WHAT YOU HAVE TO DO
Reproduce verbatim the stretch of the passage on keeping a writing routine from "With that, here’s" through "whole routine aspect.".
==== SUPPLIED PASSAGE
Well, call me a downer (you wouldn’t be the first), but I happen to like my writing routine. It reduces the work of figuring out when or how I’m going to chip away at such ambitious goals. It also alleviates the anxiety that NOT ENOUGH IS HAPPENING FOR MY GOALS TO MATERIALIZE.
With that, here’s how I go about keeping one.
Step 1 is have a routine
A routine doesn’t need to be complicated. I pick a day or a time and perhaps a target (minutes logged, words written, until I get to this plot point, until lunch). It can always change. Granted, changing it a lot kinda undermines the whole routine aspect.
My current routine entails waking before five and sneaking downstairs to drink coffee, glorious coffee, eat eggs, and write for 20 minutes. Waking that early might sound freakish, but it works for me right now. I’ve always liked to write first thing in the morning because my evil internal editor is quiet and my brain can noodle more freely.
Lately I appreciate the morning even more because if I don’t rise early, I have no moment or thing just for myself in a given day, because I recently had a baby and have started back at work.
========
==== DATASET ROWS
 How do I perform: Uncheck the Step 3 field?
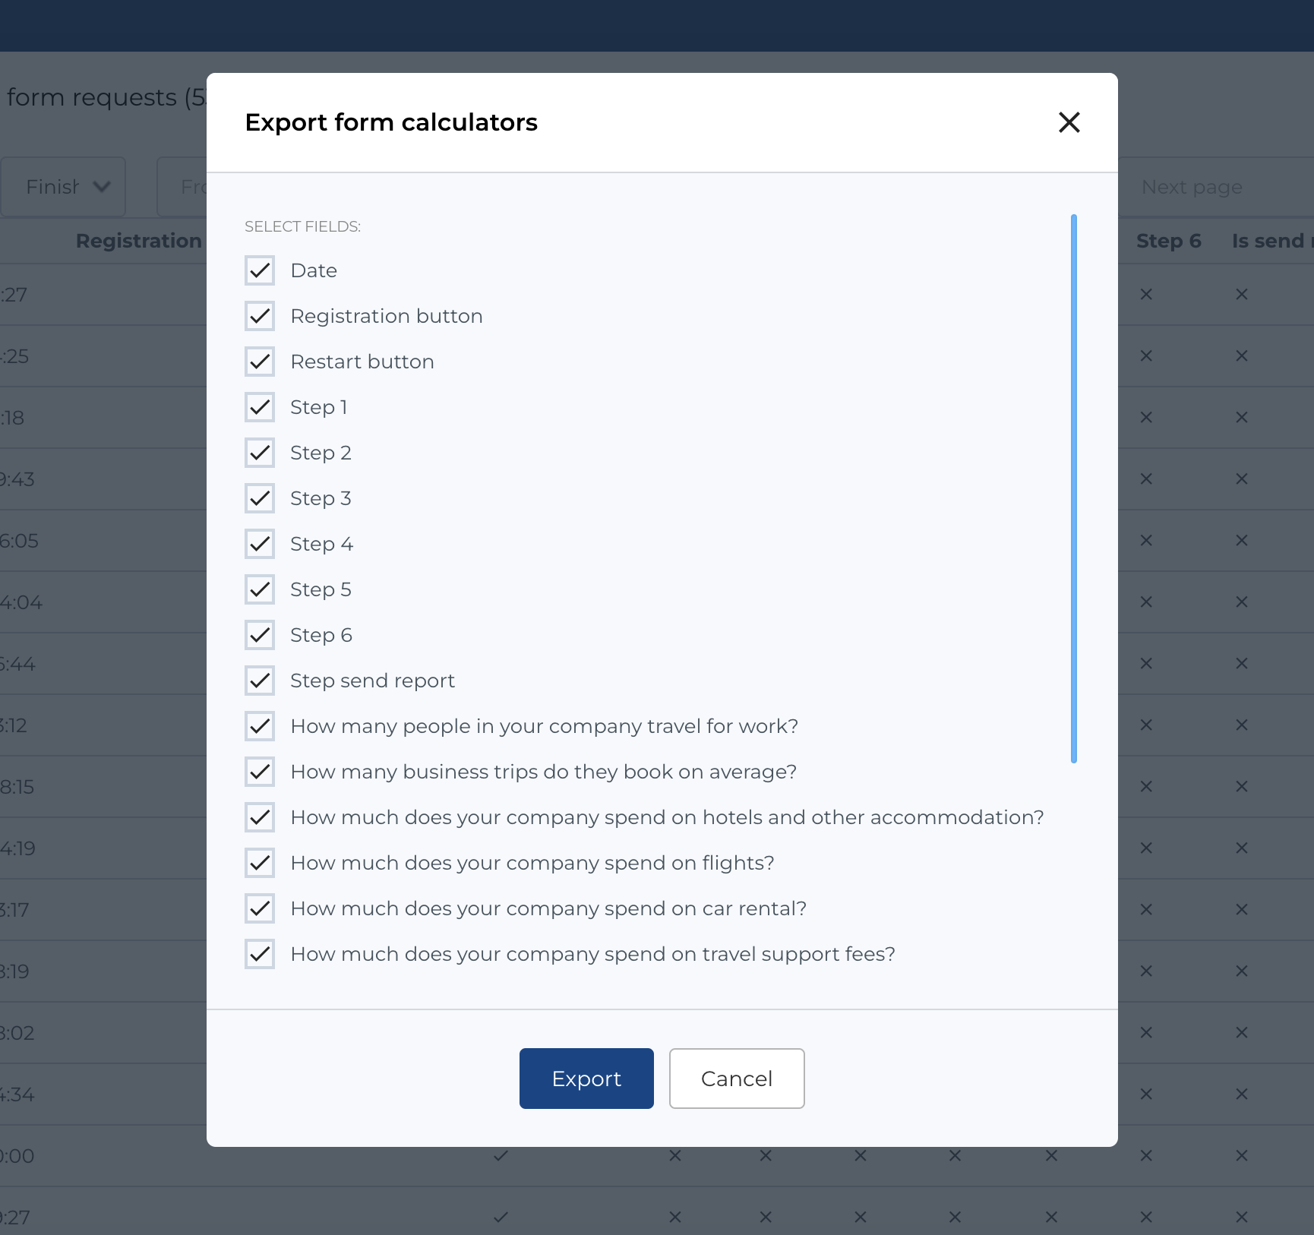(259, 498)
========
==== DATASET ROWS
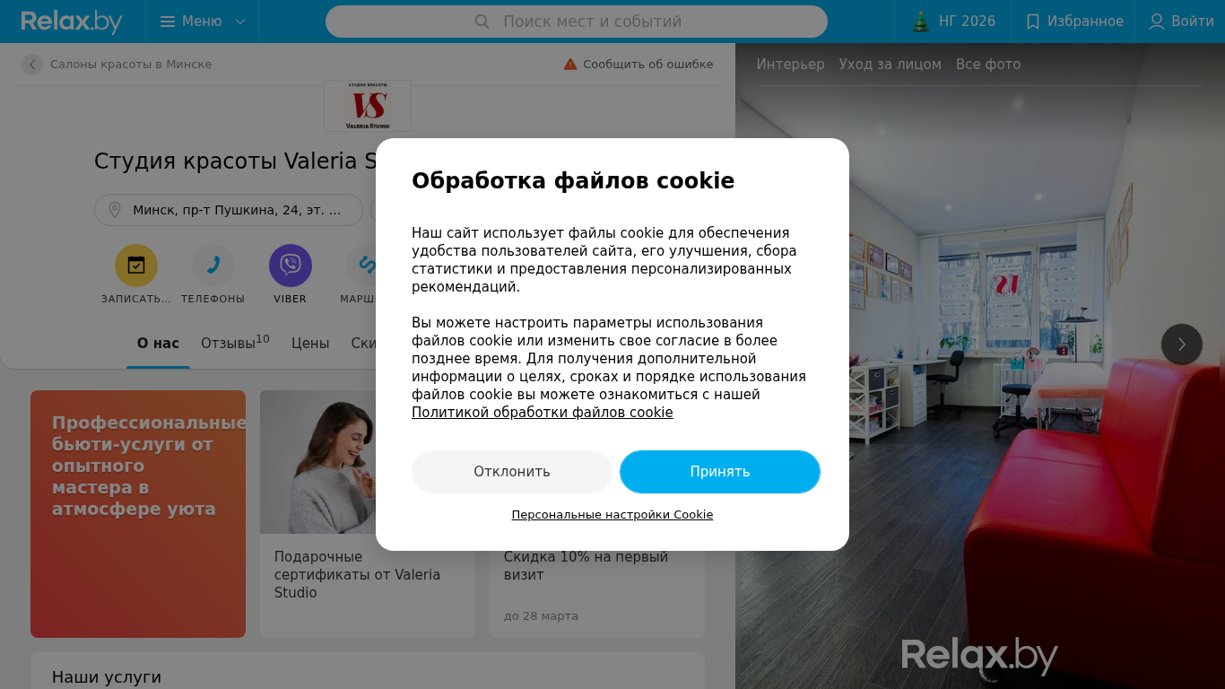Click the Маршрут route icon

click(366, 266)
========
WRITTEN RESPONSE
With that, here’s how I go about keeping one.
Step 1 is have a routine
A routine doesn’t need to be complicated. I pick a day or a time and perhaps a target (minutes logged, words written, until I get to this plot point, until lunch). It can always change. Granted, changing it a lot kinda undermines the whole routine aspect.